= GOAL A =
Answer these questions from the section on the Influence Communications reports:
(i) What total amount did Influence Communications arrive at?
(ii) How much media coverage did Absolutpro estimate had been generated for the Russian presence of Cirque du Soleil?
(iii) According to the then global Chief Marketing Officer, why did Cirque du Soleil use Influence constantly?

= READING PASSAGE =
§

8. The Influence Communications Advertising Value Equivalency Reports
 The only evidence put forward by the Appellant as evidence of the value of the space trip to Cirque du Soleil was done by a media monitoring, measurement and analysis company, Influence Communications, which monitored the world media for mentions of M. Laliberté, Cirque du Soleil or One Drop Foundation and ISS. It then assigned an amount as the approximate gross cost to Cirque du Soleil had it purchased thousands and thousands of individual advertisements of comparable size, each in a comparable media publication or outlet. It then totalled that amount and, in this case, came up with the amount of almost $600 million.
 The evidence is that this report was prepared and used solely for the purposes of the board of directors meeting at which the charge back and capital contribution series of transactions were to be decided. No one at that meeting, nor in preparation for that meeting, had any questions on the report. Influence was never asked a question by anyone at Cirque du Soleil on its report nor asked for any explanation or other follow up. The report did not break down international media coverage at all, neither to Russia nor to other countries in which Cirque du Soleil performed or operated. No other evidence or support of the value received by Cirque du Soleil from the Appellant’s space trip was given to, or asked for by, the board members in making their decision. Nor was any other evidence presented to the Court to support the value of the business-related benefits to Cirque du Soleil of the Appellant’s space trip.
 No input or other analysis of the trip-related activities was performed by the Russian marketing company helping Cirque Russia establish its brand presence or launch the Cirque du Soleil show in Russia. The General Director of Cirque Russia testified that public relations reports from Absolutpro assessing and evaluating the Russian media efforts during the period were obtained but no details were provided to the Court. Absolutpro estimated close to US$700,000 worth of media coverage had been generated for the Russian presence of Cirque du Soleil. Yet the board was not informed of this, nor was any part of the cost of the space trip allocated to Cirque Russia.
 The amount arrived at by Influence Communications was allocated as between Cirque du Soleil and One Drop on some basis relating to One Drop mentions. No allocation of value was made to M. Laliberté’s further enhanced reputation or personal brand even though he is a household name in Quebec, is one of its wealthiest residents, and has other business investment activities.
 The then global Chief Marketing Officer confirmed that Cirque du Soleil used Influence (and perhaps other media measurement companies) constantly and on an ongoing basis because media measurement was a very important measure to know how often Cirque du Soleil is being mentioned in the media. He described the attribution of a dollar value to each mention in an article as a measure of the impact of what Cirque du Soleil was doing.

§

= RECORDS FOR THIS TASK =
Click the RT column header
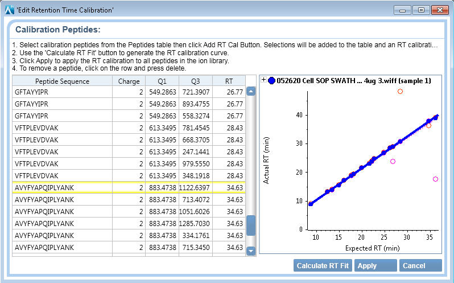[x=229, y=81]
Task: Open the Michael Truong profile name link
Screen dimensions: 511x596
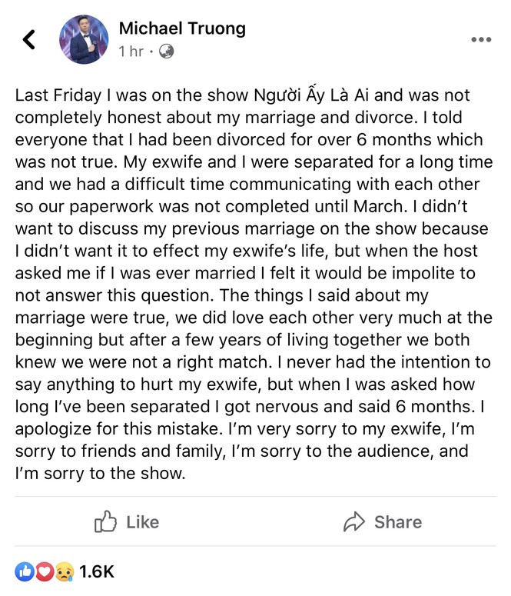Action: click(182, 28)
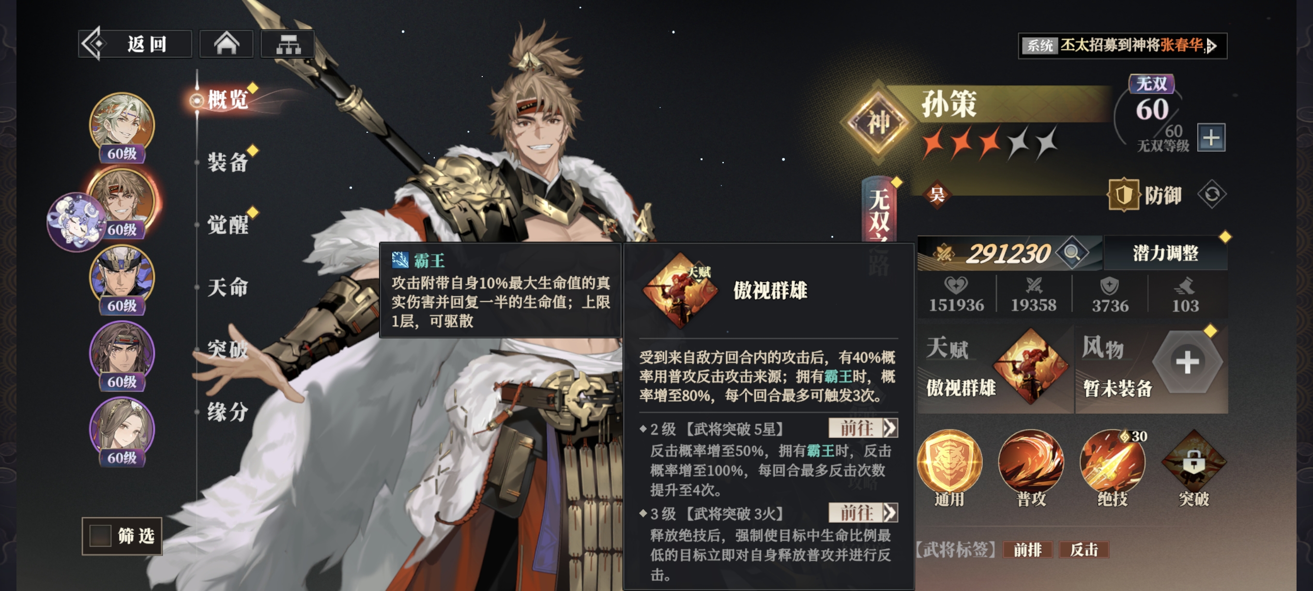The width and height of the screenshot is (1313, 591).
Task: Open the 绝技 ultimate skill icon
Action: (1112, 461)
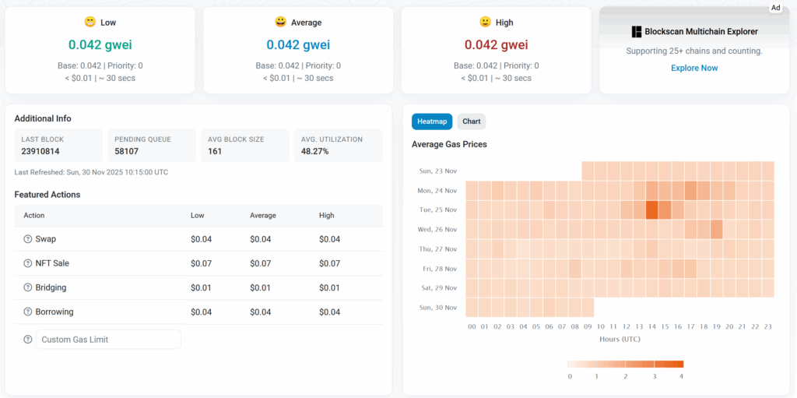Click the help icon next to Swap
The width and height of the screenshot is (797, 398).
(x=28, y=239)
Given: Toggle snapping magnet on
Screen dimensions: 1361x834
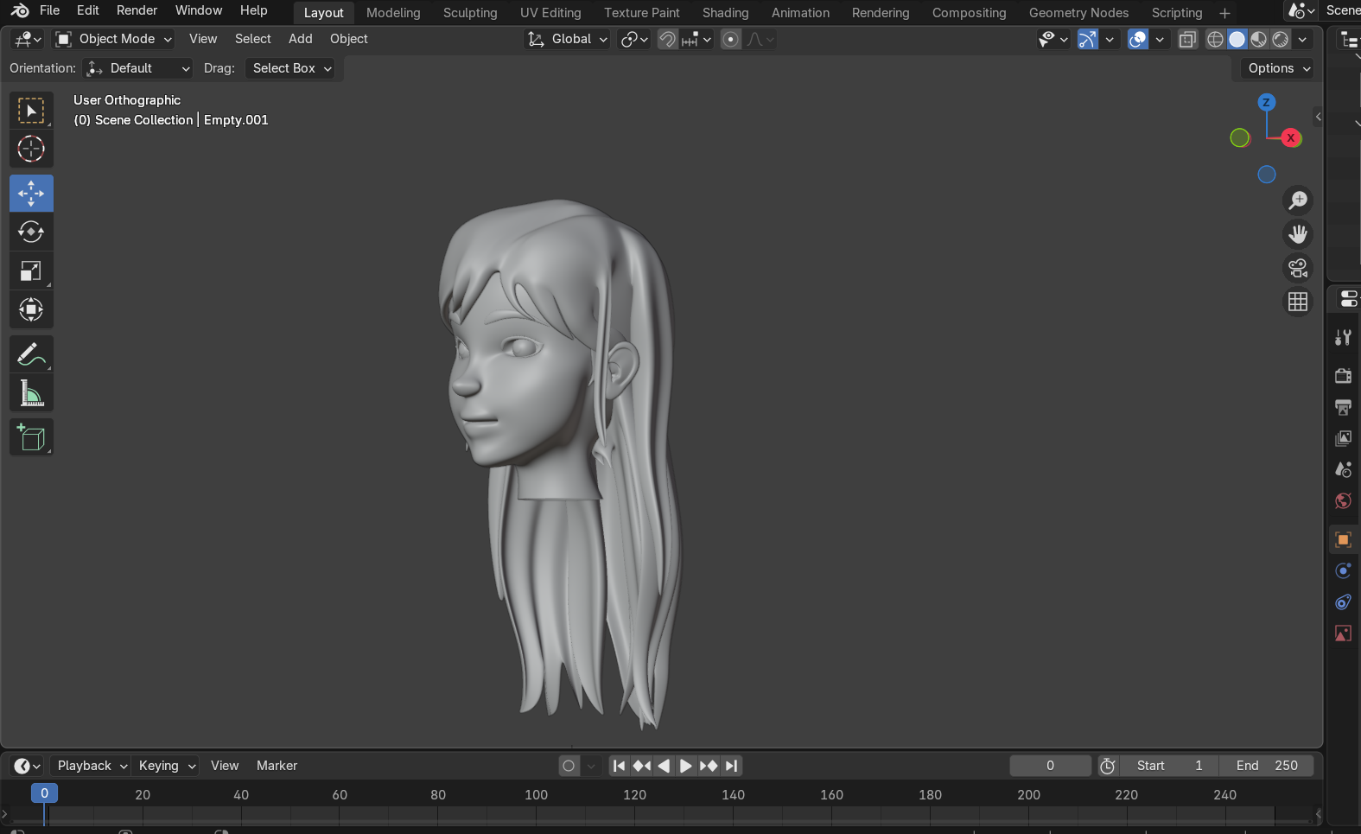Looking at the screenshot, I should tap(667, 40).
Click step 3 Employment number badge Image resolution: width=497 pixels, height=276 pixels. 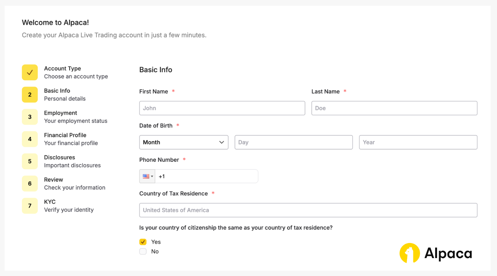(x=30, y=117)
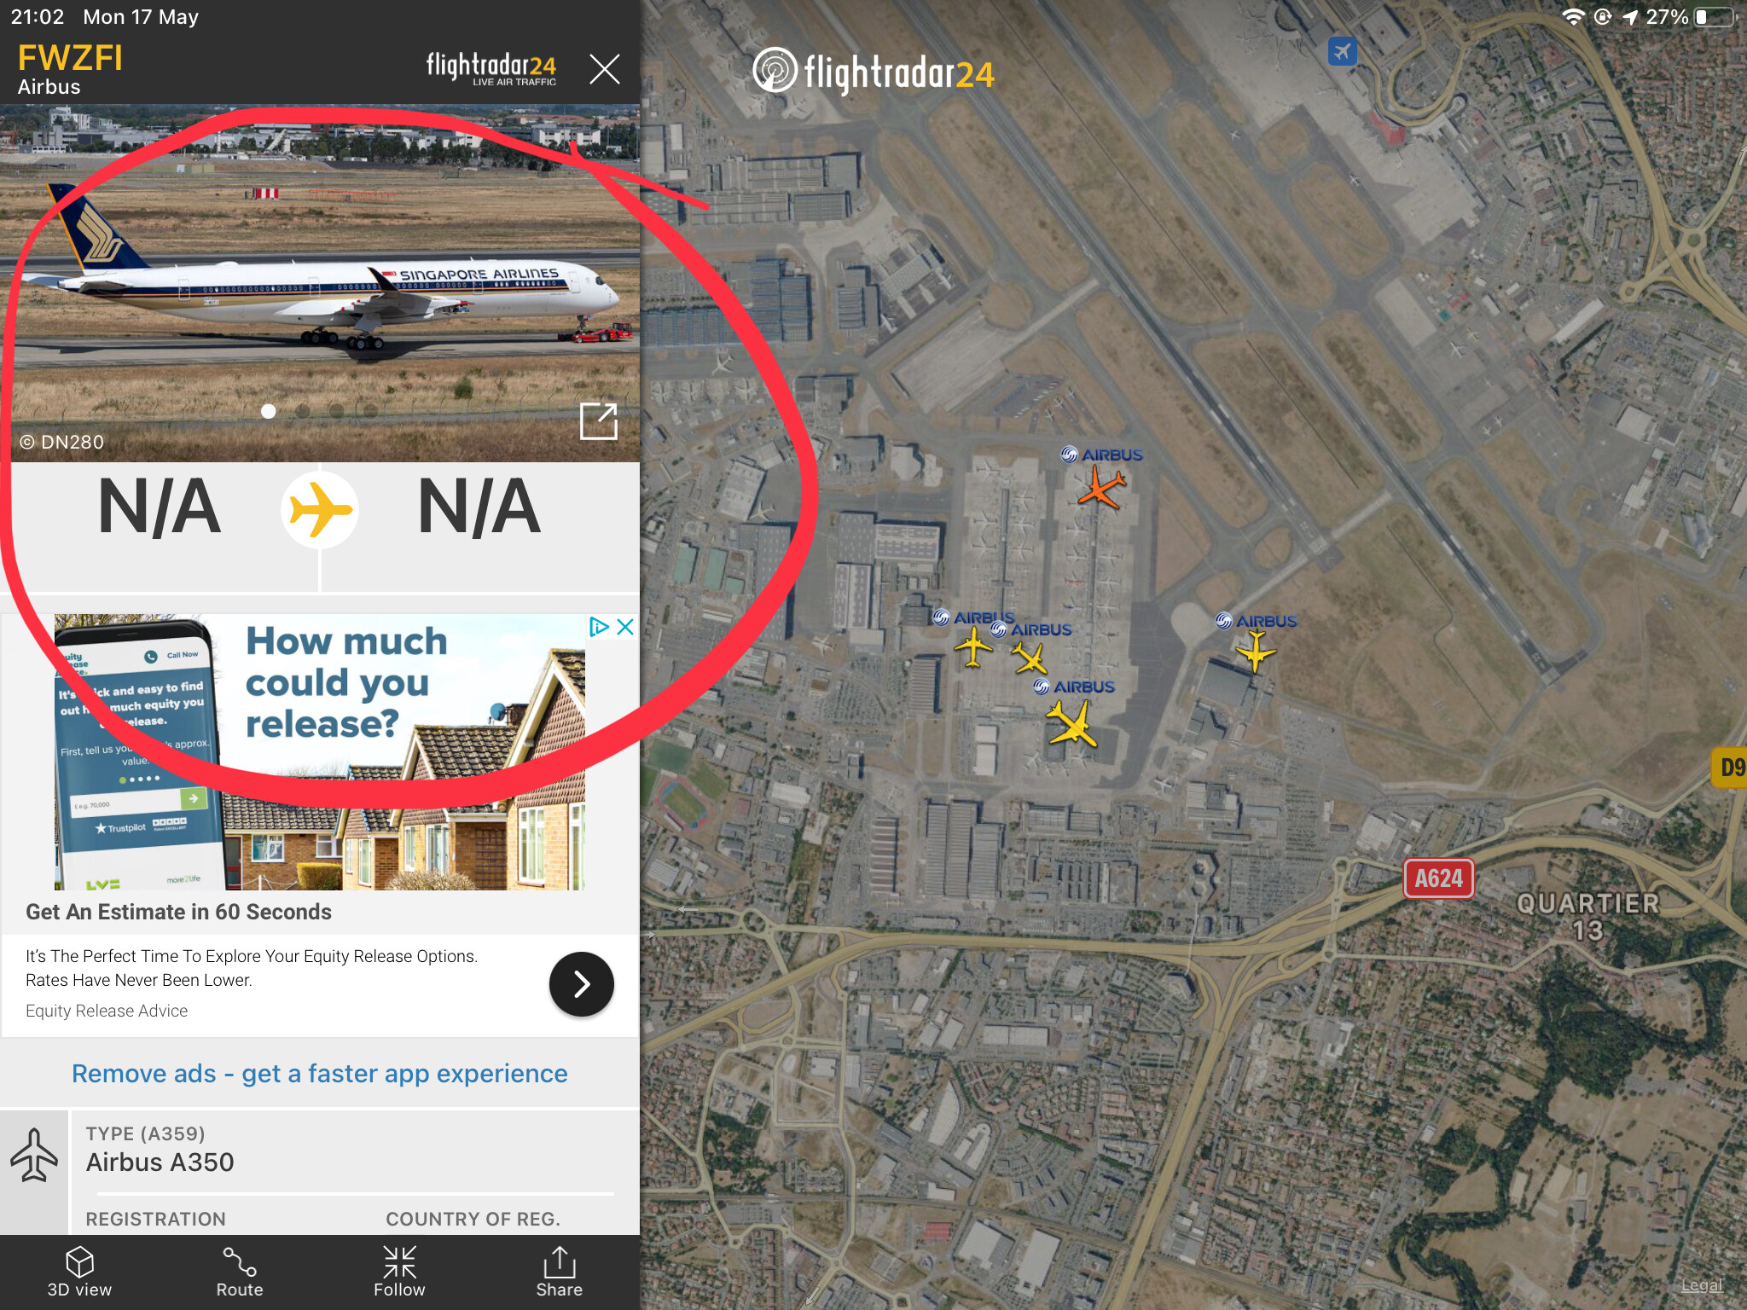
Task: Click the Remove ads link
Action: click(x=319, y=1073)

§

= GOAL B =
Transcribe the rows from their first line through the line that contains "Looking at the", leaving out the pictures.

= EXERCISE RESPONSE A =
(i) Almost $600 million.
(ii) Close to US$700,000.
(iii) Media measurement was a very important measure to know how often Cirque du Soleil is being mentioned in the media.

= EXERCISE RESPONSE B =
Click the RT column header
[x=229, y=81]
Task: Open the Michael Truong profile name link
Screen dimensions: 511x596
Action: click(182, 28)
The width and height of the screenshot is (1313, 591).
Task: Open the 绝技 ultimate skill icon
Action: (1112, 461)
Click the help icon next to Swap
The width and height of the screenshot is (797, 398).
(x=28, y=239)
Given: Toggle snapping magnet on
Screen dimensions: 1361x834
Looking at the screenshot, I should tap(667, 40).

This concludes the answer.